* [Task instructions]:
Where in the listing does the string "label" appear? Copy every line that holds it.

* [Provided data]:

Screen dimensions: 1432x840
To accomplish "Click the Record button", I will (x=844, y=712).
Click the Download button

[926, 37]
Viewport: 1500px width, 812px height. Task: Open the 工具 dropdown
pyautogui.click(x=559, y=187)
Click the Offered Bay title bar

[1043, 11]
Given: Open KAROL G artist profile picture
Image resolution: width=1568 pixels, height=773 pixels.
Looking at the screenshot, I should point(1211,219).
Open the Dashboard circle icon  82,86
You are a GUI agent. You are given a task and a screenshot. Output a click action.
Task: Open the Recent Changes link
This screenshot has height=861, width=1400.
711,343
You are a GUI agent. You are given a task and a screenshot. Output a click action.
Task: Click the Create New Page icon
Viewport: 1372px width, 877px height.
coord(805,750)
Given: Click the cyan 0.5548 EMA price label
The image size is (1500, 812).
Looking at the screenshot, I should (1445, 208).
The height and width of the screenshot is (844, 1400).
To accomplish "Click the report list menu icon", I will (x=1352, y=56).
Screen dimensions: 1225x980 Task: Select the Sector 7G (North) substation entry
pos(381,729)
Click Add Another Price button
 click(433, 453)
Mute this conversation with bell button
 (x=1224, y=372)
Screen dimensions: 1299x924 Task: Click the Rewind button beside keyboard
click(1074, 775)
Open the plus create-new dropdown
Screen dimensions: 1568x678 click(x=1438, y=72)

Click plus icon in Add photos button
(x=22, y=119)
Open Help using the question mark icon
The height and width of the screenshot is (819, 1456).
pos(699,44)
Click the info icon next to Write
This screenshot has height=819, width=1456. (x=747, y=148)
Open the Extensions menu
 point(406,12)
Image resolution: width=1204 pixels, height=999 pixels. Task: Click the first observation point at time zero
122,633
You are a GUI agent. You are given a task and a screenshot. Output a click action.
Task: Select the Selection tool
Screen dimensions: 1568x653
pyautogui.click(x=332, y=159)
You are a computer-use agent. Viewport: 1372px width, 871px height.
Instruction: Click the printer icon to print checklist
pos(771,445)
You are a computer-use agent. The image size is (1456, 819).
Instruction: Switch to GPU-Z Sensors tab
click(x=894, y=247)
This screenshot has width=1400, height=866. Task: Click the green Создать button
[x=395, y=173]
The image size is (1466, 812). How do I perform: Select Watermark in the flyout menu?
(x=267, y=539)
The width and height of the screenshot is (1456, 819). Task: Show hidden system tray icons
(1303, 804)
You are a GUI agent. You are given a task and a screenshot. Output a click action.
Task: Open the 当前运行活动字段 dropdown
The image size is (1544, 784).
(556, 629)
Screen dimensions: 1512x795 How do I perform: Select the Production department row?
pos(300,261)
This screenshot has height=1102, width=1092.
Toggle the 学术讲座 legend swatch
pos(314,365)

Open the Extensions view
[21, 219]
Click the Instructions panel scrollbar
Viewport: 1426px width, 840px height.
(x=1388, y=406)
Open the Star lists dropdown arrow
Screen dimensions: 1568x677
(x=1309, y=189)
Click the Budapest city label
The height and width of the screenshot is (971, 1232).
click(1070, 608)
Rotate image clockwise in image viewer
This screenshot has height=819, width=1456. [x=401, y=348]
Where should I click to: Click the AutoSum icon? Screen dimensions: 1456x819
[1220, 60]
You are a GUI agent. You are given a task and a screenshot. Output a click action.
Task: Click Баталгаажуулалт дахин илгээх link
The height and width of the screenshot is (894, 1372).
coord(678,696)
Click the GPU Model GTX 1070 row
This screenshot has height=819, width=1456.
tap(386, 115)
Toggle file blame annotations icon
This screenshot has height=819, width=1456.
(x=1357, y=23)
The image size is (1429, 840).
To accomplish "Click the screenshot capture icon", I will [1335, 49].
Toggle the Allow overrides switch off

* [Solved problem]:
Given: Click the cyan 0.5548 EMA price label
Click the Budapest city label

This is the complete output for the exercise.